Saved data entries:
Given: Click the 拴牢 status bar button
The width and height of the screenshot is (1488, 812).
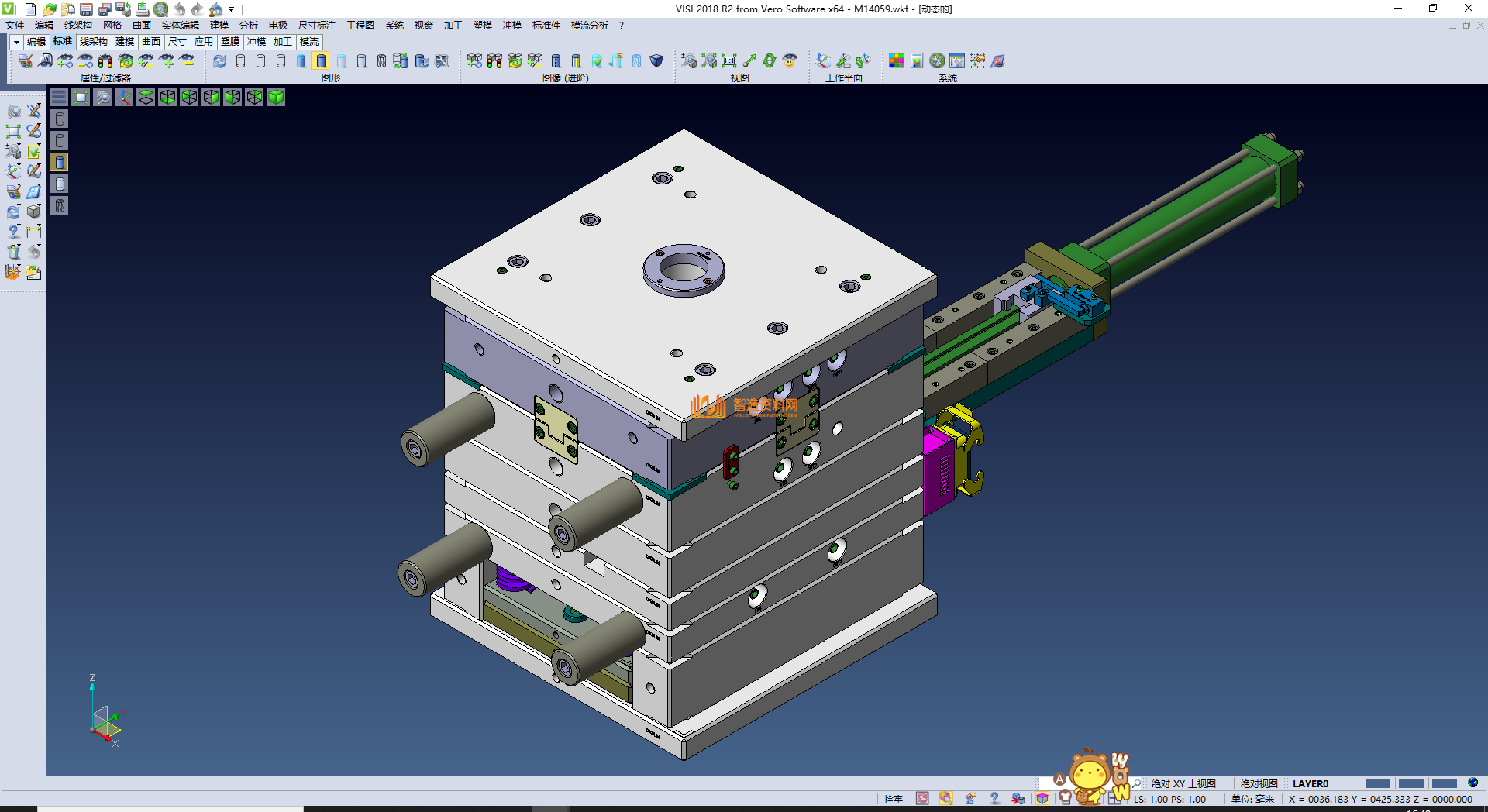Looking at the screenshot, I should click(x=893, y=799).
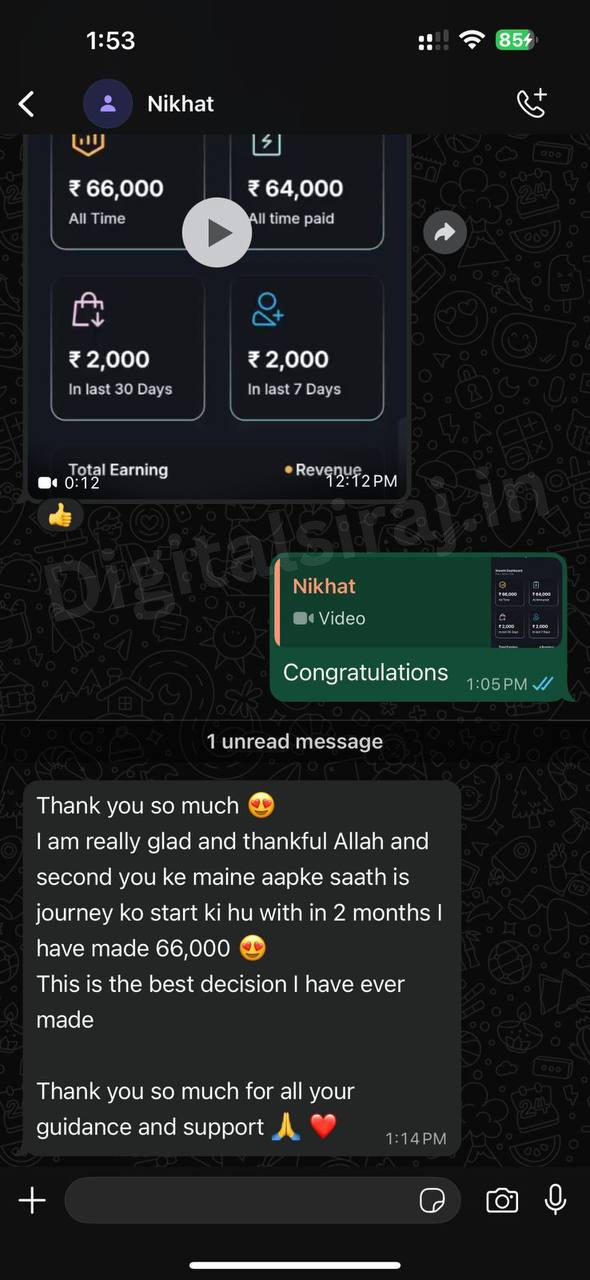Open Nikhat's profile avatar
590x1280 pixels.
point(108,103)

— What you should do —
Copy each line of the records precisely and drop any images they hold.

— Solution to this task —
Given: Click the 拴牢 status bar button
The width and height of the screenshot is (1488, 812).
Looking at the screenshot, I should click(x=893, y=799).
Open Nikhat's profile avatar
590x1280 pixels.
point(108,103)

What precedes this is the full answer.